Copyright © 2011 by Chris R. Glaser. All rights reserved.
In thanksgiving to God for the life, ministry, art, and friendship of Bill Silver, a fellow openly gay candidate for ministry in the Presbyterian Church in 1975.
For another blog and another purpose, I recounted Jesus telling his disciples “a parable about their need to pray always and not to lose heart.” It is the story of a widow—vulnerable because of her lack of marital status as well as her gender—seeking justice from an unjust judge, a judge who cares neither for God nor people. For a while the judge refuses, but finally concludes, “Though I have no fear of God and no respect for anyone, yet because this widow keeps bothering me, I will grant her justice, so that she may not wear me out by continually coming” (Luke 18:4-5). Jesus’ point is that no one should feel discouraged from praying for the good, because God is all the more swift to grant justice.
God’s swift justice, however, is nonetheless retarded by unjust judges. Jesus’ parable has given me heart in our struggle to persuade the church that it has unjustly judged and excluded lesbian, gay, bisexual, and transgender people. Like the persistent widow, meeting after meeting, in every denomination, our movement has petitioned for justice—membership, ministry, marriage. After one defeat, one of the last things my supportive father said to me before his death in 1991 was, “The next time you go tilting at windmills, I hope they fall down!” It seems finally we have worn down resistance in several denominations. The windmills are falling.
Yet the ratification of an amendment to the Presbyterian Church’s constitution last week that plucks out the prohibition of LGBT ordination is a mere whisper of justice. The prohibition that dared not speak our name (requiring heterosexual marriage or chastity for ordination) is replaced by an affirmation that also dares not speak our name!
I found myself grieving and angry over hundreds of friends and colleagues who did not live to see this sliver of “More Light” dawn on a church in which they had been raised to believe they belonged but who died being told they did not.
But I didn’t feel my rage at “justice delayed / justice denied” until I watched the Glee episode “Prom Queen” broadcast the same Tuesday evening of the deciding presbytery votes. A vision of God’s commonwealth always makes reality pale in comparison. Though I initially resisted becoming a fan, I believe the program is the most uplifting hour on television. Glee blessedly proclaims the Gospel the church has resisted, in one way or another, throughout our history—that all of us belong, equally, of whatever color, ethnicity, disability, sexuality, gender.
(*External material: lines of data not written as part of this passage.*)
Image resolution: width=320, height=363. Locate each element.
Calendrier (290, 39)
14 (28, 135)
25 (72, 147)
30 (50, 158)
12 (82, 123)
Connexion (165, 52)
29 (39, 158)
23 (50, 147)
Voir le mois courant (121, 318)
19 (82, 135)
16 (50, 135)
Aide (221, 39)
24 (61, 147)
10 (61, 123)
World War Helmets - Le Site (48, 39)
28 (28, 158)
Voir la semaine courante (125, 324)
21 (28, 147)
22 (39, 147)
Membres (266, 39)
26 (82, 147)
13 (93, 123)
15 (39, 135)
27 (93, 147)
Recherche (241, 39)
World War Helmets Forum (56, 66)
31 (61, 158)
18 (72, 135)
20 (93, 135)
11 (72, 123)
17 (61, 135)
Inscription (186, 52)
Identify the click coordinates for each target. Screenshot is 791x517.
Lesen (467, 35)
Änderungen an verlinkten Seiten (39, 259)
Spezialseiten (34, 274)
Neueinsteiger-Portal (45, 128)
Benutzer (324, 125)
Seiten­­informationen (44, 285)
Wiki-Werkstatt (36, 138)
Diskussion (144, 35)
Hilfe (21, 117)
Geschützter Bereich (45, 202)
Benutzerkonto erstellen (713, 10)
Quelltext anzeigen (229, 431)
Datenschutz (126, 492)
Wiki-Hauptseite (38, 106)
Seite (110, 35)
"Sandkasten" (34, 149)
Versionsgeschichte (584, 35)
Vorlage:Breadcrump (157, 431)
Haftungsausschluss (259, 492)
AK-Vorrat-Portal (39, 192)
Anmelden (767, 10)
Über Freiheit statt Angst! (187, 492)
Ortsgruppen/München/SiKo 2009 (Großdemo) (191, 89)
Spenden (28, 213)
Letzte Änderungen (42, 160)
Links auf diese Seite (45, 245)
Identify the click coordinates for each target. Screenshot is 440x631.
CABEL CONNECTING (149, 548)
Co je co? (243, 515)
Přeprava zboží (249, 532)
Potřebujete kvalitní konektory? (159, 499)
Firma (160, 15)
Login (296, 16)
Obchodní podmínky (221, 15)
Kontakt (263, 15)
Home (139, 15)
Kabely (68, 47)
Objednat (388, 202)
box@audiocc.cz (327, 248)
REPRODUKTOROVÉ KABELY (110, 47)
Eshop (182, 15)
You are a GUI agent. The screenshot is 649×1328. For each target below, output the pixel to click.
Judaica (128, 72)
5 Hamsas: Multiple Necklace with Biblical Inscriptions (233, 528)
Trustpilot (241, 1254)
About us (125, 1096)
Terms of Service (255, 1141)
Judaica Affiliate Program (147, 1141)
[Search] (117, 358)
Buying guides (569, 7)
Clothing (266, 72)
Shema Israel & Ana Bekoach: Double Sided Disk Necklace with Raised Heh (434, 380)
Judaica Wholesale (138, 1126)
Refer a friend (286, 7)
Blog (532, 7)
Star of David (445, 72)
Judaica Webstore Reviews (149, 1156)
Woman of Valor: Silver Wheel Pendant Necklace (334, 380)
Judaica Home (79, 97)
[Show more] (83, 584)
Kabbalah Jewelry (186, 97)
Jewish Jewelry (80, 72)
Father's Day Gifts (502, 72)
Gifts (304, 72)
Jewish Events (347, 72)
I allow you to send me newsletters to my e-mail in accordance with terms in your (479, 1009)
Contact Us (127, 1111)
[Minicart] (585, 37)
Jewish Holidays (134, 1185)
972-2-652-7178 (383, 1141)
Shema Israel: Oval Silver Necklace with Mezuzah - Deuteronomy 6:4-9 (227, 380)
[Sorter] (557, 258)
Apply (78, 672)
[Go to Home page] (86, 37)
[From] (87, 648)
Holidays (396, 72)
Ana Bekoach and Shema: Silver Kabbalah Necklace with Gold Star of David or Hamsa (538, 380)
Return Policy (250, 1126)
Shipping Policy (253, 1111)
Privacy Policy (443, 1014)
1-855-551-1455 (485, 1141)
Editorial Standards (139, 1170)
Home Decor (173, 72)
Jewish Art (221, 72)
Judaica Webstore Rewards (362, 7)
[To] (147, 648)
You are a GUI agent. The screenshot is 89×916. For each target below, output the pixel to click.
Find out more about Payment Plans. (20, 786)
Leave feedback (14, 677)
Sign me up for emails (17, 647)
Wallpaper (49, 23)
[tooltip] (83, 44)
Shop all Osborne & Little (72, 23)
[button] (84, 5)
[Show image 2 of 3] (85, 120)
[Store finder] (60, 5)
An artist who proclaimed a similar Gospel was Vincent van Gogh, but only after he was removed by the institutional church from his pulpit as a Calvinist minister because he identified too much with the poor and marginalized he had been sent to serve. He went through an idle wilderness period to discern his new call, as a painter of the overlooked and marginalized. His sermons, he wrote to his brother Theo, would be his paintings, offering the consolation that the Christian religion once gave.
Glee gives me the consolation and the inspiration the church is called to offer. When the church fails, Jesus speaks to us any way he can.